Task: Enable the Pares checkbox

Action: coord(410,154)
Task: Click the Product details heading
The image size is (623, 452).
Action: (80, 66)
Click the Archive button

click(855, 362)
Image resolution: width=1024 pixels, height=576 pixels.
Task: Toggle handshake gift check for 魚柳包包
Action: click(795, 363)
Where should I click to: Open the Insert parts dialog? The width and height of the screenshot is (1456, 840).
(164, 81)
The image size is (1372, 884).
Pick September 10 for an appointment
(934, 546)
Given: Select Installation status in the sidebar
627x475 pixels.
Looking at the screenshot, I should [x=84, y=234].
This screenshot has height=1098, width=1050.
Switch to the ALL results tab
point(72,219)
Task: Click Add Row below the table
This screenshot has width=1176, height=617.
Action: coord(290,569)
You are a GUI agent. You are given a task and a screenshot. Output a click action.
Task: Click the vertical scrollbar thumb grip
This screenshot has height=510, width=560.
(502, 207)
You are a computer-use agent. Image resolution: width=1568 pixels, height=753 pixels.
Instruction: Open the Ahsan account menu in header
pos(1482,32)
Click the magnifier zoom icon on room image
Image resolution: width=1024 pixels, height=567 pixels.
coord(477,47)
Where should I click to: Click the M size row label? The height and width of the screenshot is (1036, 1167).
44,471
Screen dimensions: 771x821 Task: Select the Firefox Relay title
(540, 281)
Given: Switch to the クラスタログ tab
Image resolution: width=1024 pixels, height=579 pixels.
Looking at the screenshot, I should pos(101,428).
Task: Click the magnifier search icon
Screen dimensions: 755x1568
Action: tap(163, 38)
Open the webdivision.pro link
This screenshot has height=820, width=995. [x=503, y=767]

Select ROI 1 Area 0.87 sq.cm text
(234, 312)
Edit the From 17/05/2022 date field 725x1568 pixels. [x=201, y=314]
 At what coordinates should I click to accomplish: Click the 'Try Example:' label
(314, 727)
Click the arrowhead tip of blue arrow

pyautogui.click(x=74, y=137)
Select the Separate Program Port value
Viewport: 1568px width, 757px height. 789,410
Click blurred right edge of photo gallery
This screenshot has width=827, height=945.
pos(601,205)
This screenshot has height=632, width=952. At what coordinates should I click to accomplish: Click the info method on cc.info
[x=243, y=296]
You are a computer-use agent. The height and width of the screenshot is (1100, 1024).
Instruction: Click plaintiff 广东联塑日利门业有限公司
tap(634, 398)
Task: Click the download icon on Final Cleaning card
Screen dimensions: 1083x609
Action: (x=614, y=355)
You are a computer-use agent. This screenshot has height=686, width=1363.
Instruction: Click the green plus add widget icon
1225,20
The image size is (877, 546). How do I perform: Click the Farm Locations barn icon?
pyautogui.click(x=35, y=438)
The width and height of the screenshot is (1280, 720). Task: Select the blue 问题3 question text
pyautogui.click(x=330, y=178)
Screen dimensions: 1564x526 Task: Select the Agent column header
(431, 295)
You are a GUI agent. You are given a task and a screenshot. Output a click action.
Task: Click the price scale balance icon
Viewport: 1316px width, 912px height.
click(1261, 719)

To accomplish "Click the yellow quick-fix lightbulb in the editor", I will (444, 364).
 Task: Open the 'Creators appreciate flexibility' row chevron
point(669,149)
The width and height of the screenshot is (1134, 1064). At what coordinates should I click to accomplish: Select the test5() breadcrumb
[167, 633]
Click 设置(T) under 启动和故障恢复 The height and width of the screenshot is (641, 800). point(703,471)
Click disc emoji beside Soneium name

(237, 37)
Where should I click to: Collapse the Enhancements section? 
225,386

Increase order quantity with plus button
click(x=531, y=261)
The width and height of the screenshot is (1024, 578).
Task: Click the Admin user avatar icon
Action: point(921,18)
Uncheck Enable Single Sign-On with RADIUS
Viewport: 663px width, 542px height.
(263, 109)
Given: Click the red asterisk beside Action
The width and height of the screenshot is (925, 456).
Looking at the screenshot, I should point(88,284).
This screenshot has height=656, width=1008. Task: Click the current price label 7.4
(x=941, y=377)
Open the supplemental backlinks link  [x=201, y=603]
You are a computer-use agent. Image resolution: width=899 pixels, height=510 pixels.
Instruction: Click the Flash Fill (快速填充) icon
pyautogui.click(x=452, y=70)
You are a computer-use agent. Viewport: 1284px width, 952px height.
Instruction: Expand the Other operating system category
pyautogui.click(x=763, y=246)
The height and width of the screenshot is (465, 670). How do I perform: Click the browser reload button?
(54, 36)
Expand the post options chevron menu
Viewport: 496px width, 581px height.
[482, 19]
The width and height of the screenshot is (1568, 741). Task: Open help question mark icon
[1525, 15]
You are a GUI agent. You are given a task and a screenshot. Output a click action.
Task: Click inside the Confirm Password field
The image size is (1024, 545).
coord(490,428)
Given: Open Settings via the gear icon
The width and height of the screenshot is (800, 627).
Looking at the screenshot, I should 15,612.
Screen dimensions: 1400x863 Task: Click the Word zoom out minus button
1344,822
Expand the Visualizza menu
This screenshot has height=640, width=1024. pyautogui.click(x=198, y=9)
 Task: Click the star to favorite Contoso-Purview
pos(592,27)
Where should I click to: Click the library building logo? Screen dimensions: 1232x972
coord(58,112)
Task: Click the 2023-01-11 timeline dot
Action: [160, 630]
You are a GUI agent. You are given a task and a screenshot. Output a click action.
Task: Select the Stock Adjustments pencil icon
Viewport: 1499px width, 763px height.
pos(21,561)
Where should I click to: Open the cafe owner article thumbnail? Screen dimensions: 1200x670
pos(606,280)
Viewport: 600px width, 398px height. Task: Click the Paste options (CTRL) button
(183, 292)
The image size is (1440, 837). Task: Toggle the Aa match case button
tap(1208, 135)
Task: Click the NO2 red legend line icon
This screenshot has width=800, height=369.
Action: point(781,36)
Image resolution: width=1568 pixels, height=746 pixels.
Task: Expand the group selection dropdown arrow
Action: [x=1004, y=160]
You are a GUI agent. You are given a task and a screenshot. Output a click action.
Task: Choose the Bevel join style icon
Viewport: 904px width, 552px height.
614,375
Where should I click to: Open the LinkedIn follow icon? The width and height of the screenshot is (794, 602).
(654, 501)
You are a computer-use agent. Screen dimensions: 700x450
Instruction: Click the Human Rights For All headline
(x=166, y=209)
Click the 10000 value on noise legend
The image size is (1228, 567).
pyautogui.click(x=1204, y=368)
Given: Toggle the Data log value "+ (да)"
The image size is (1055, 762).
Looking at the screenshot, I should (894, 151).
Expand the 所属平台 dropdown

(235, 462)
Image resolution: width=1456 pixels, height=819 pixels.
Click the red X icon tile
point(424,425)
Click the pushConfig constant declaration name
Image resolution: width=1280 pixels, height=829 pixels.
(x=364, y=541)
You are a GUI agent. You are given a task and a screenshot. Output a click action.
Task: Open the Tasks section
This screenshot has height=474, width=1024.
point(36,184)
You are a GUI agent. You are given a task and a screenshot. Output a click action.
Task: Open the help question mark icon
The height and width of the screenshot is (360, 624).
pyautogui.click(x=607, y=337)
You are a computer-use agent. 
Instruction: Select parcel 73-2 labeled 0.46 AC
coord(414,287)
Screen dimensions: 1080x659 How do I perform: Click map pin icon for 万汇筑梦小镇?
—————
**TASK DETAILS:** Everything in the material above needs to be transcribed exactly.

**RESULT FOR THIS TASK:**
Task: Enable the Pares checkbox

Action: coord(410,154)
Task: Click the Product details heading
The image size is (623, 452).
Action: (80, 66)
Click the Archive button

click(855, 362)
Image resolution: width=1024 pixels, height=576 pixels.
Task: Toggle handshake gift check for 魚柳包包
Action: click(795, 363)
Where should I click to: Open the Insert parts dialog? The width and height of the screenshot is (1456, 840).
(164, 81)
The image size is (1372, 884).
Pick September 10 for an appointment
(934, 546)
Given: Select Installation status in the sidebar
627x475 pixels.
Looking at the screenshot, I should [x=84, y=234].
This screenshot has height=1098, width=1050.
Switch to the ALL results tab
point(72,219)
Task: Click Add Row below the table
This screenshot has width=1176, height=617.
Action: coord(290,569)
You are a GUI agent. You are given a task and a screenshot. Output a click action.
Task: Click the vertical scrollbar thumb grip
This screenshot has height=510, width=560.
(502, 207)
You are a computer-use agent. Image resolution: width=1568 pixels, height=753 pixels.
Instruction: Open the Ahsan account menu in header
pos(1482,32)
Click the magnifier zoom icon on room image
Image resolution: width=1024 pixels, height=567 pixels.
coord(477,47)
Where should I click to: Click the M size row label? The height and width of the screenshot is (1036, 1167).
44,471
Screen dimensions: 771x821 Task: Select the Firefox Relay title
(540, 281)
Given: Switch to the クラスタログ tab
Image resolution: width=1024 pixels, height=579 pixels.
Looking at the screenshot, I should pos(101,428).
Task: Click the magnifier search icon
Screen dimensions: 755x1568
Action: tap(163, 38)
Open the webdivision.pro link
This screenshot has height=820, width=995. [x=503, y=767]

Select ROI 1 Area 0.87 sq.cm text
(234, 312)
Edit the From 17/05/2022 date field 725x1568 pixels. [x=201, y=314]
 At what coordinates should I click to accomplish: Click the 'Try Example:' label
(314, 727)
Click the arrowhead tip of blue arrow

pyautogui.click(x=74, y=137)
Select the Separate Program Port value
Viewport: 1568px width, 757px height. 789,410
Click blurred right edge of photo gallery
This screenshot has width=827, height=945.
pos(601,205)
This screenshot has height=632, width=952. At what coordinates should I click to accomplish: Click the info method on cc.info
[x=243, y=296]
You are a computer-use agent. The height and width of the screenshot is (1100, 1024).
Instruction: Click plaintiff 广东联塑日利门业有限公司
tap(634, 398)
Task: Click the download icon on Final Cleaning card
Screen dimensions: 1083x609
Action: (x=614, y=355)
You are a computer-use agent. This screenshot has height=686, width=1363.
Instruction: Click the green plus add widget icon
1225,20
The image size is (877, 546). How do I perform: Click the Farm Locations barn icon?
pyautogui.click(x=35, y=438)
The width and height of the screenshot is (1280, 720). Task: Select the blue 问题3 question text
pyautogui.click(x=330, y=178)
Screen dimensions: 1564x526 Task: Select the Agent column header
(431, 295)
You are a GUI agent. You are given a task and a screenshot. Output a click action.
Task: Click the price scale balance icon
Viewport: 1316px width, 912px height.
click(1261, 719)

To accomplish "Click the yellow quick-fix lightbulb in the editor", I will (444, 364).
 Task: Open the 'Creators appreciate flexibility' row chevron
point(669,149)
The width and height of the screenshot is (1134, 1064). At what coordinates should I click to accomplish: Select the test5() breadcrumb
[167, 633]
Click 设置(T) under 启动和故障恢复 The height and width of the screenshot is (641, 800). point(703,471)
Click disc emoji beside Soneium name

(237, 37)
Where should I click to: Collapse the Enhancements section? 
225,386

Increase order quantity with plus button
click(x=531, y=261)
The width and height of the screenshot is (1024, 578).
Task: Click the Admin user avatar icon
Action: point(921,18)
Uncheck Enable Single Sign-On with RADIUS
Viewport: 663px width, 542px height.
(263, 109)
Given: Click the red asterisk beside Action
The width and height of the screenshot is (925, 456).
Looking at the screenshot, I should point(88,284).
This screenshot has height=656, width=1008. Task: Click the current price label 7.4
(x=941, y=377)
Open the supplemental backlinks link  [x=201, y=603]
You are a computer-use agent. Image resolution: width=899 pixels, height=510 pixels.
Instruction: Click the Flash Fill (快速填充) icon
pyautogui.click(x=452, y=70)
You are a computer-use agent. Viewport: 1284px width, 952px height.
Instruction: Expand the Other operating system category
pyautogui.click(x=763, y=246)
The height and width of the screenshot is (465, 670). How do I perform: Click the browser reload button?
(54, 36)
Expand the post options chevron menu
Viewport: 496px width, 581px height.
[482, 19]
The width and height of the screenshot is (1568, 741). Task: Open help question mark icon
[1525, 15]
You are a GUI agent. You are given a task and a screenshot. Output a click action.
Task: Click inside the Confirm Password field
The image size is (1024, 545).
coord(490,428)
Given: Open Settings via the gear icon
The width and height of the screenshot is (800, 627).
Looking at the screenshot, I should 15,612.
Screen dimensions: 1400x863 Task: Click the Word zoom out minus button
1344,822
Expand the Visualizza menu
This screenshot has height=640, width=1024. pyautogui.click(x=198, y=9)
 Task: Click the star to favorite Contoso-Purview
pos(592,27)
Where should I click to: Click the library building logo? Screen dimensions: 1232x972
coord(58,112)
Task: Click the 2023-01-11 timeline dot
Action: [160, 630]
You are a GUI agent. You are given a task and a screenshot. Output a click action.
Task: Select the Stock Adjustments pencil icon
Viewport: 1499px width, 763px height.
pos(21,561)
Where should I click to: Open the cafe owner article thumbnail? Screen dimensions: 1200x670
pos(606,280)
Viewport: 600px width, 398px height. Task: Click the Paste options (CTRL) button
(183, 292)
The image size is (1440, 837). Task: Toggle the Aa match case button
tap(1208, 135)
Task: Click the NO2 red legend line icon
This screenshot has width=800, height=369.
Action: point(781,36)
Image resolution: width=1568 pixels, height=746 pixels.
Task: Expand the group selection dropdown arrow
Action: [x=1004, y=160]
You are a GUI agent. You are given a task and a screenshot. Output a click action.
Task: Choose the Bevel join style icon
Viewport: 904px width, 552px height.
614,375
Where should I click to: Open the LinkedIn follow icon? The width and height of the screenshot is (794, 602).
(654, 501)
You are a computer-use agent. Screen dimensions: 700x450
Instruction: Click the Human Rights For All headline
(x=166, y=209)
Click the 10000 value on noise legend
The image size is (1228, 567).
pyautogui.click(x=1204, y=368)
Given: Toggle the Data log value "+ (да)"
The image size is (1055, 762).
Looking at the screenshot, I should (894, 151).
Expand the 所属平台 dropdown

(235, 462)
Image resolution: width=1456 pixels, height=819 pixels.
Click the red X icon tile
point(424,425)
Click the pushConfig constant declaration name
Image resolution: width=1280 pixels, height=829 pixels.
(x=364, y=541)
You are a GUI agent. You are given a task and a screenshot. Output a click action.
Task: Open the Tasks section
This screenshot has height=474, width=1024.
point(36,184)
You are a GUI agent. You are given a task and a screenshot. Output a click action.
Task: Open the help question mark icon
The height and width of the screenshot is (360, 624).
pyautogui.click(x=607, y=337)
You are a computer-use agent. 
Instruction: Select parcel 73-2 labeled 0.46 AC
coord(414,287)
Screen dimensions: 1080x659 How do I perform: Click map pin icon for 万汇筑梦小镇?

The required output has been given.